[Material supplied]
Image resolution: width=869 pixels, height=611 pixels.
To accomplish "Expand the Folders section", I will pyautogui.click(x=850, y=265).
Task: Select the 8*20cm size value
[/Material supplied]
[Material supplied]
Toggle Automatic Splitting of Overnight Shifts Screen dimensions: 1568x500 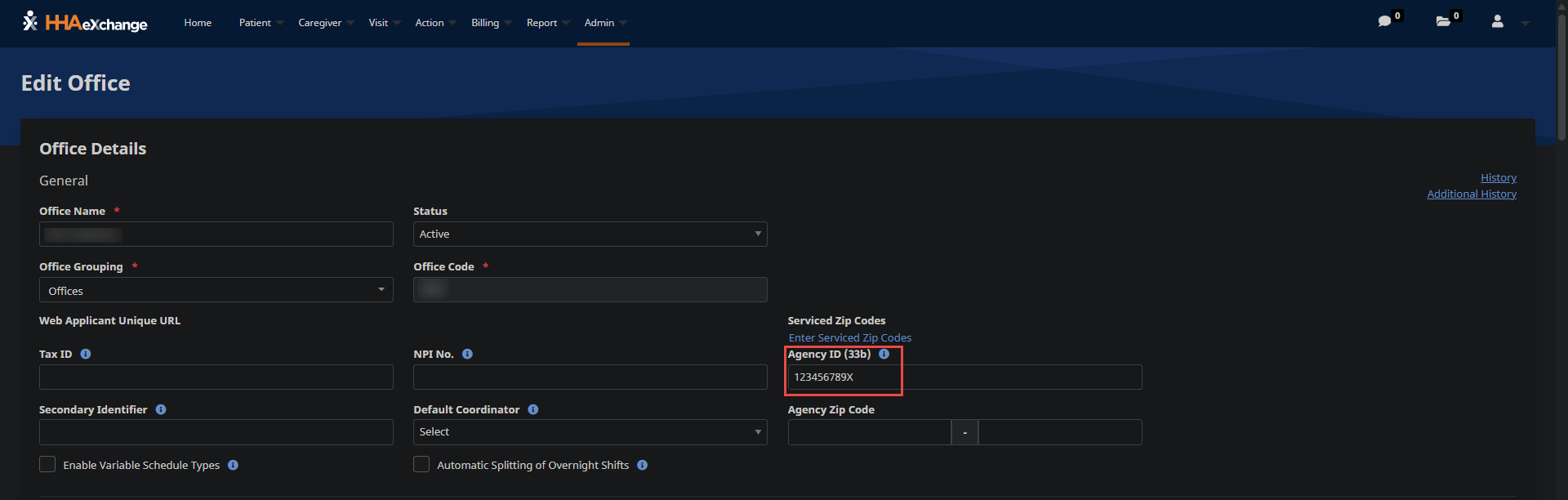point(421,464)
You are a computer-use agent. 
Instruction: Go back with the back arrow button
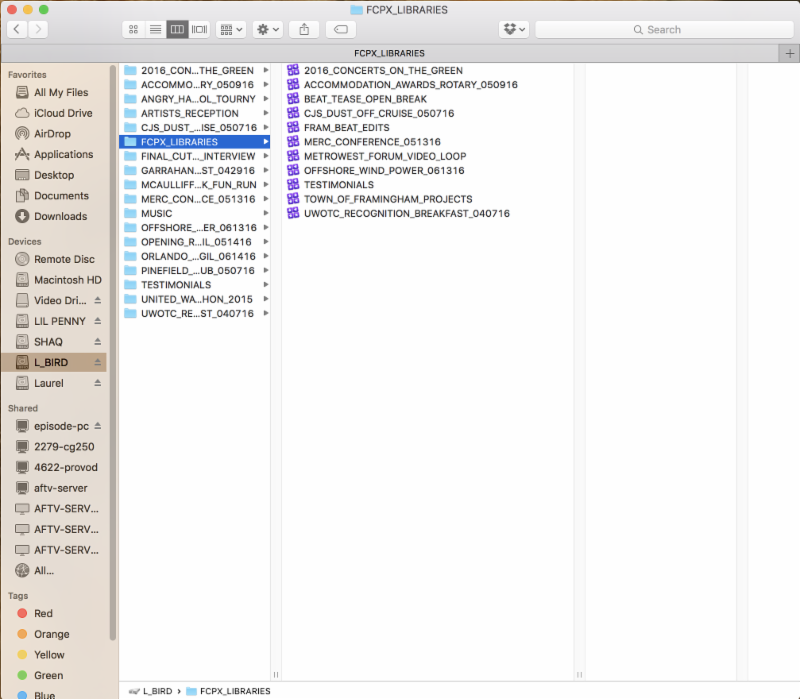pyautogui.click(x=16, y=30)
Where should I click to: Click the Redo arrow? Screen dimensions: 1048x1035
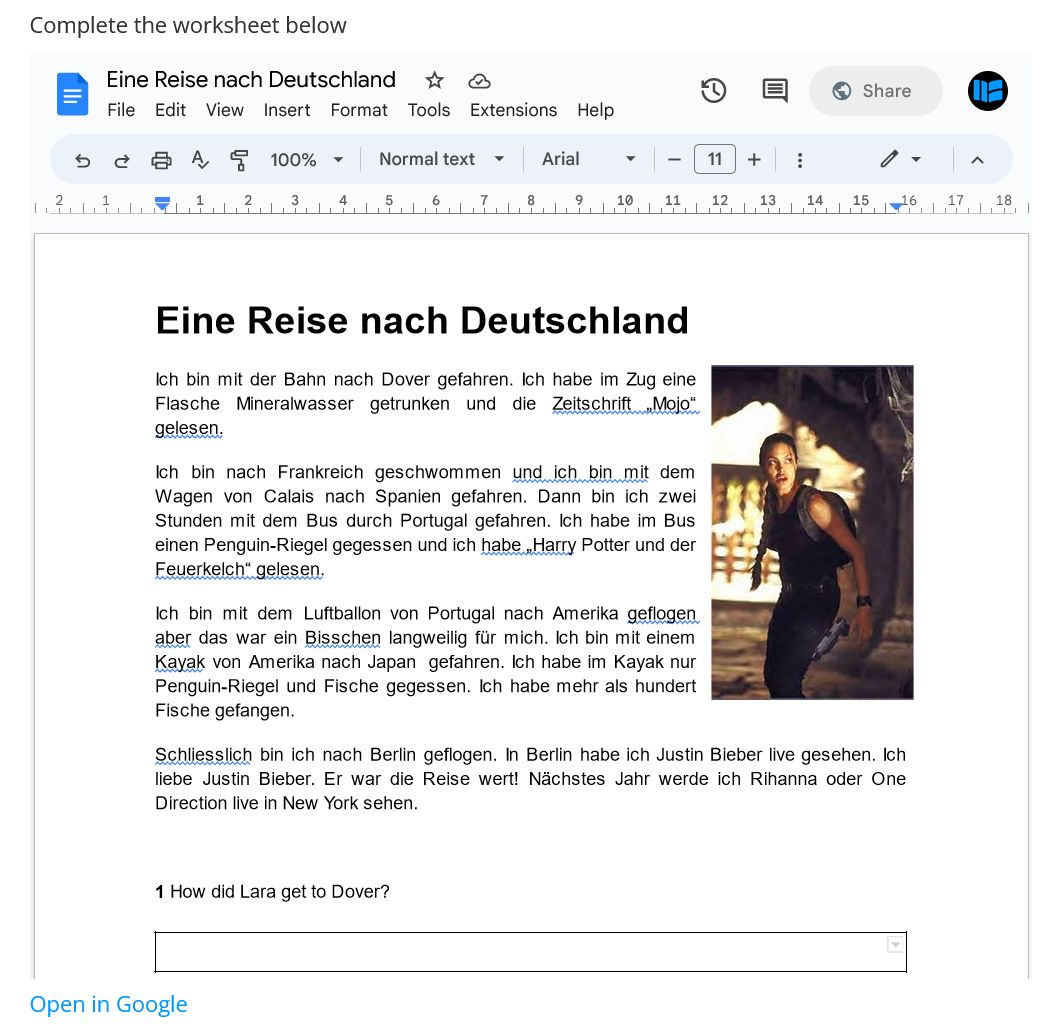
[/Material supplied]
[Material supplied]
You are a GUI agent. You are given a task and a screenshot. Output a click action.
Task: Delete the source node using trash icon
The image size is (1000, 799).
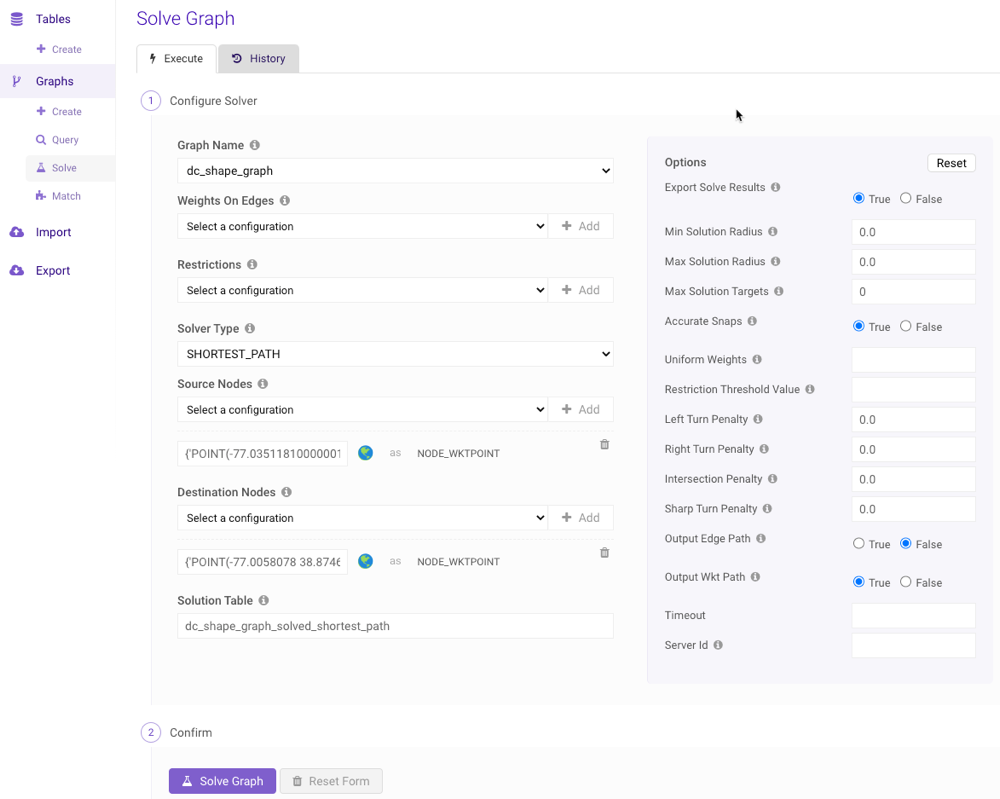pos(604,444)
[/Material supplied]
-- What you have to do --
A clean copy is needed of the lines above from the one with "You are a computer-use agent." up to and including the one with "Where should I". Please set it down exactly, with no pictures.

-- Problem solution --
You are a computer-use agent. 
Instruction: Go back with the back arrow button
pyautogui.click(x=16, y=30)
Where should I click to: Click the Redo arrow? Screen dimensions: 1048x1035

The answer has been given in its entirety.